Monika Małkowska: Artyści wolą dziś granty od człowieczeństwa

Niemiłe było to, że w III RP nikt nie miał pomysłu, jak pozostawionych samym sobie artystów zagospodarować. „Państwu już dziękujemy” – słyszeli z tyłu głowy. Aż wjechał Tusk na białym koniu, oferując tym rozczarowanym jakieś wziątka, granty, stypendia. Kto by się oparł?
Monika Małkowska
Monika Małkowska / Tygodnik Solidarność / rys. Barbara Sadowska

Co musisz wiedzieć:

  • W latach PRL wielu artystów solidaryzowało się z opozycją i angażowało w pomoc potrzebującym, często z autentycznym poświęceniem.
  • Po transformacji ustrojowej okazało się, że ich hojność została wykorzystana przez sprytniejszych, co doprowadziło do rozczarowania i utraty ducha wspólnoty.
  • Współcześni artyści, zdaniem autorki, zatracili dawną solidarność, skupiając się na grantach i polityce zamiast na człowieczeństwie.

 

Jaki piękny eskapizm

Był czas, kiedy artyści współtworzyli z wraz z podziemną opozycją antyrządowy front w naszym pięknym kraju, choć wtedy pogrążonym w Jaruzelskich mrokach. W niejednym przypadku przybierało to groteskowe formy – ot, na przykład wtedy, kiedy zdeklarowane niedowiarki na wyprzódki rwały na Mszę Świętą lub gdy jak na komendę awangardowi twórcy sztuk wizualnych zaczynali wpadać w tonacje filozoficzno-religijne.

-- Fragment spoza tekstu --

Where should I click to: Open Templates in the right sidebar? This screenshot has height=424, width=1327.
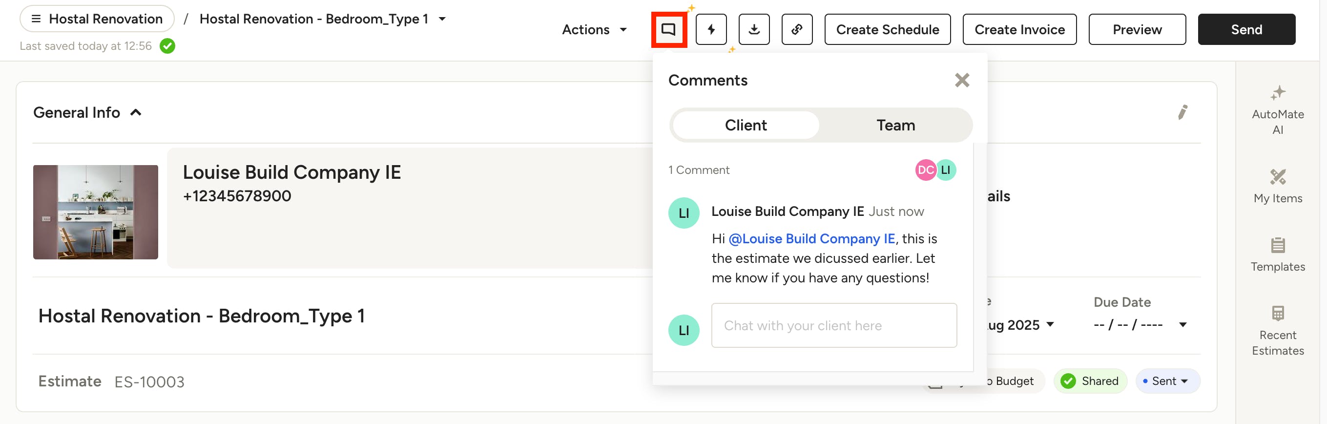pos(1278,255)
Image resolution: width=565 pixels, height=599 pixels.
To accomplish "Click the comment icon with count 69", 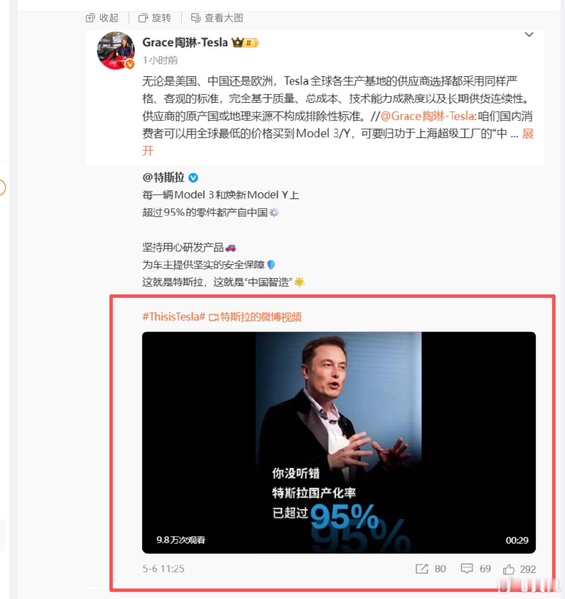I will (467, 569).
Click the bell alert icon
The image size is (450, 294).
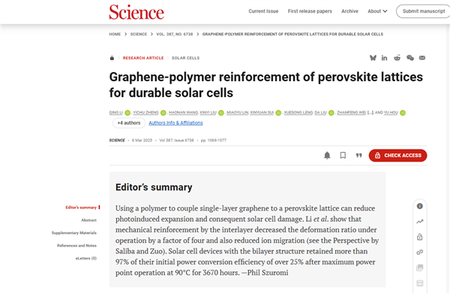pyautogui.click(x=327, y=156)
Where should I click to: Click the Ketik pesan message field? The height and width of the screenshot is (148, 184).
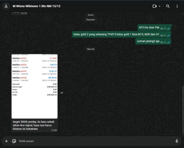point(94,141)
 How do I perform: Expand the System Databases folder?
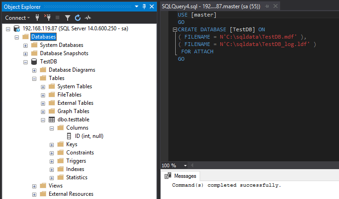coord(26,45)
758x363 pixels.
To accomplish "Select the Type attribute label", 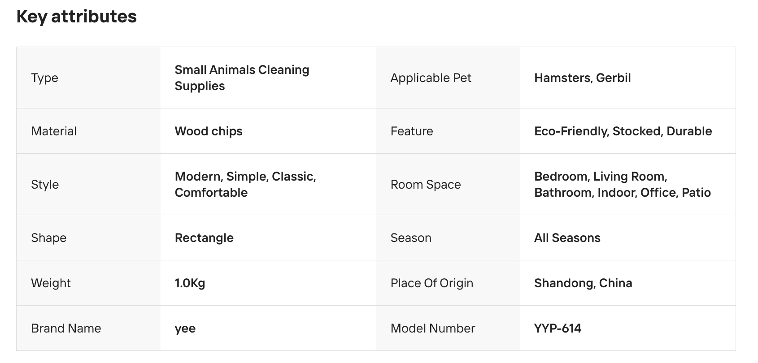I will [x=44, y=78].
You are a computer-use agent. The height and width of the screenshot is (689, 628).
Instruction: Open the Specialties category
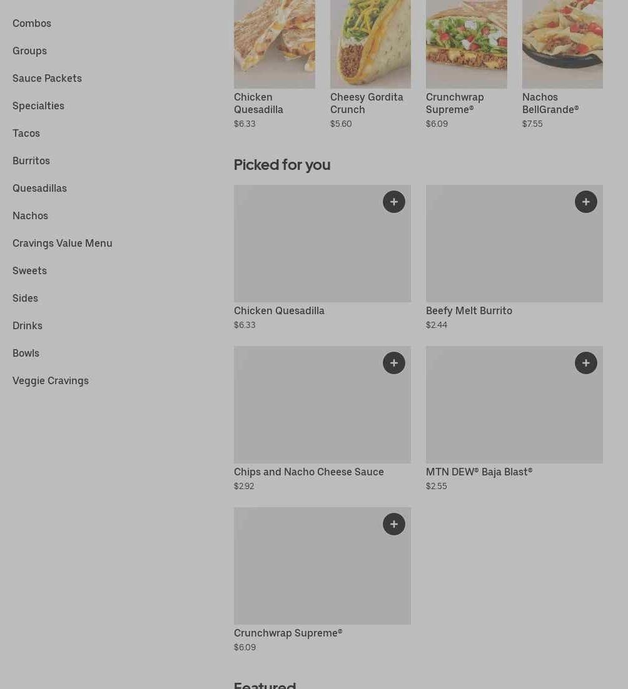[x=38, y=106]
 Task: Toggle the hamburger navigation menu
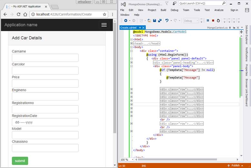(x=104, y=25)
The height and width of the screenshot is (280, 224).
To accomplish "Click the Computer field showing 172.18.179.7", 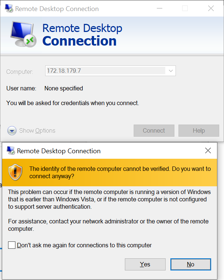I will click(x=105, y=71).
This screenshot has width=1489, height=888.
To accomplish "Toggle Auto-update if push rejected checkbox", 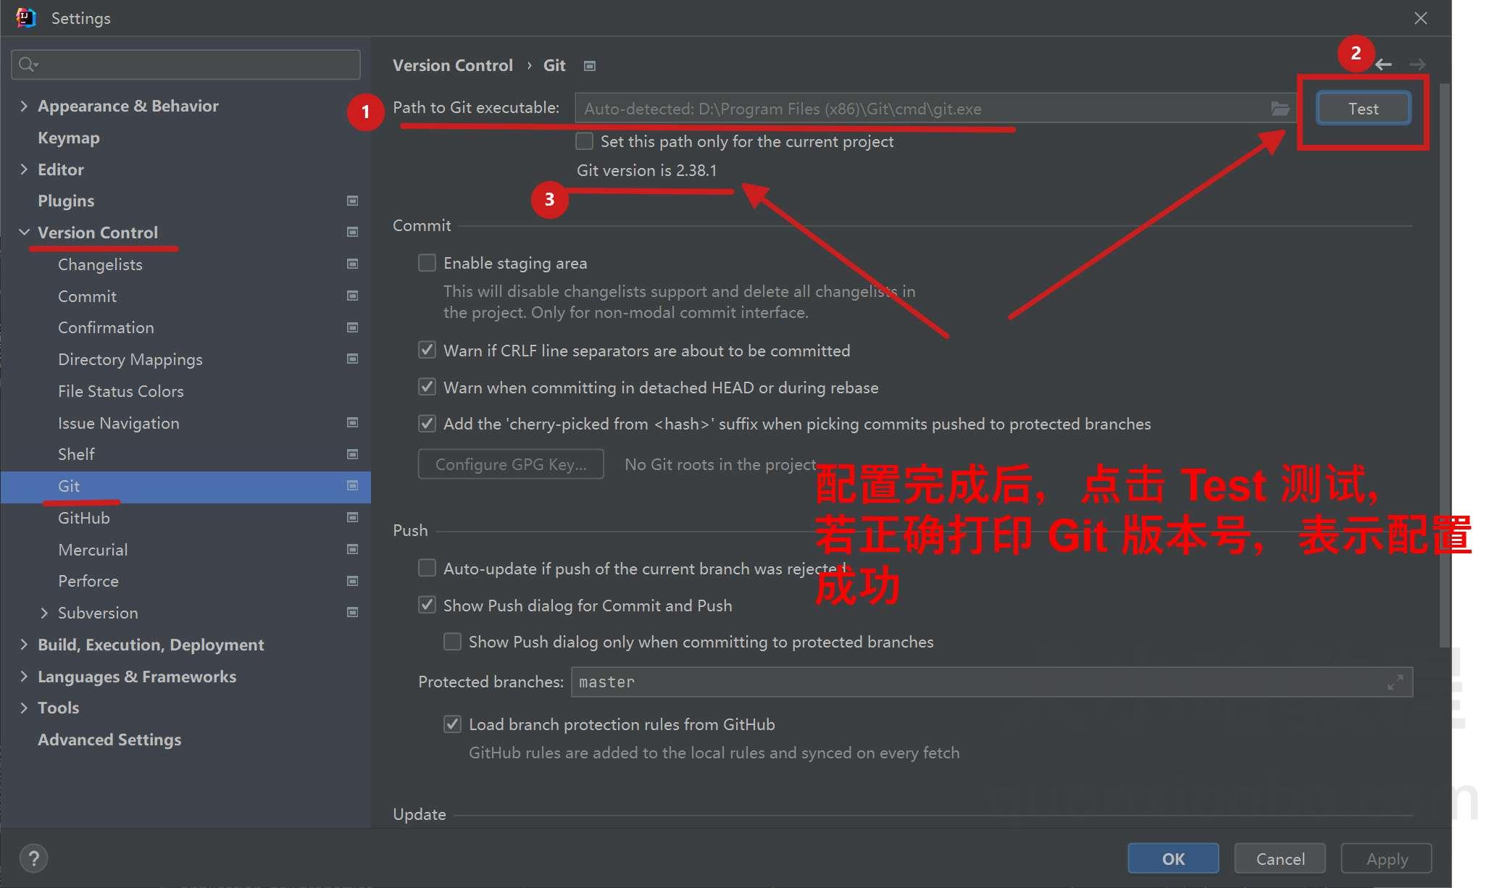I will [428, 569].
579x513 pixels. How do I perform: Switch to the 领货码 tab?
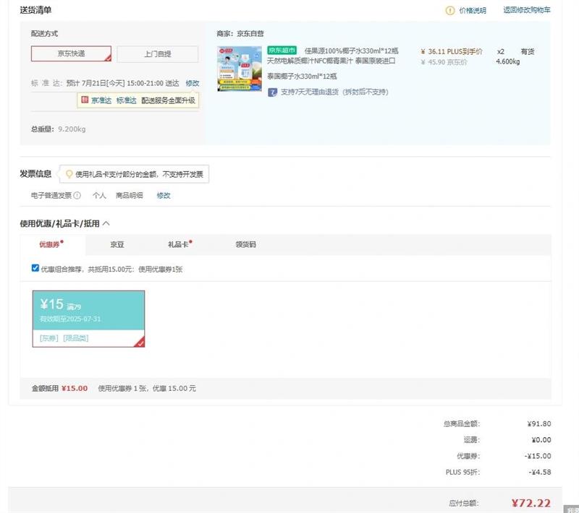[x=245, y=245]
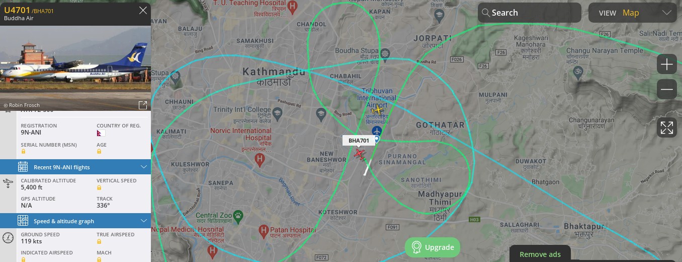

Nagle w miejsce wariacji wokół konceptualnych powszechników pojawiały się malarskie wykwity o Drodze Krzyżowej, Piecie, Zmartwychwstaniu… W duszpasterstwie środowisk twórczych, w Muzeum Archidiecezji Warszawskiej, i w innych nieobjętych bojkotem przybytkach kultury bądź religijnego kultu zbierało się bractwo odziane w swetry szetlandy – nie tyle trend modowy, co dopust handlowy – by uwznioślać się słowem lub śpiewem wzmagającym patriotyzm, na pohybel czerwonym! Był to też czas prawdziwej solidarności z potrzebującymi – a do takich należała spora część społeczeństwa, czy to z racji politycznej niesubordynacji, czy z powodu finansowych niedoborów lub w wyniku ogólnonarodowej gospodarczej zapaści.

 

Artystyczna stadność

Do zrzuty dla tych w biedzie nie trzeba było długo namawiać – artyści wyrywali spod serc najlepsze prace, by przyniosły na charytatywnych aukcjach jak największy zysk. Oczywiście, honorowo zrzekali się jakichkolwiek udziałów, byle tylko jak najwięcej kasy trafiło do tych w dole. Zryw, który udzielał się – bo to środowisko zawsze funkcjonowało stadnie. Jak kolega daje na aukcję, to ja też. Jak on nie szczypie się z rzuceniem swoich masterpieces, to ja dam jeszcze lepsze. Aż przyszło otrzeźwienie.

Okazało się, że najwięcej zgarnęli macherzy, którzy odłożyli sobie najsmaczniejsze kąski na przyszłość, która nadeszła… za kilka lat. Wystarczyło mieć cierpliwość i suchą piwnicę. Po tych doświadczeniach, po ustrojowym przełomie, kiedy stało się jasne, że ktoś zarobił na naiwności, hojności i poczuciu solidarności artystów, oni, twórcy, też zhardzieli. Niektórzy pożałowali swojego szerokiego gestu sprzed kilkudziesięciu lat.

 

Jak Tusk "sięgnął" po artystów

Niemiłe było to, że w III RP nikt nie miał pomysłu, jak tych „szerokogestnych” zagospodarować. „Państwu już dziękujemy” – słyszeli z tyłu głowy. Aż wjechał Tusk na białym koniu, oferując tym rozczarowanym jakieś wziątka, granty, stypendia. Kto by się oparł? Przecież nie ci, którzy pod wpływem emocjonalnego impulsu oraz ogólnopolskiej aury troszkę zaszaleli z rozdawnictwem swojej krwawicy.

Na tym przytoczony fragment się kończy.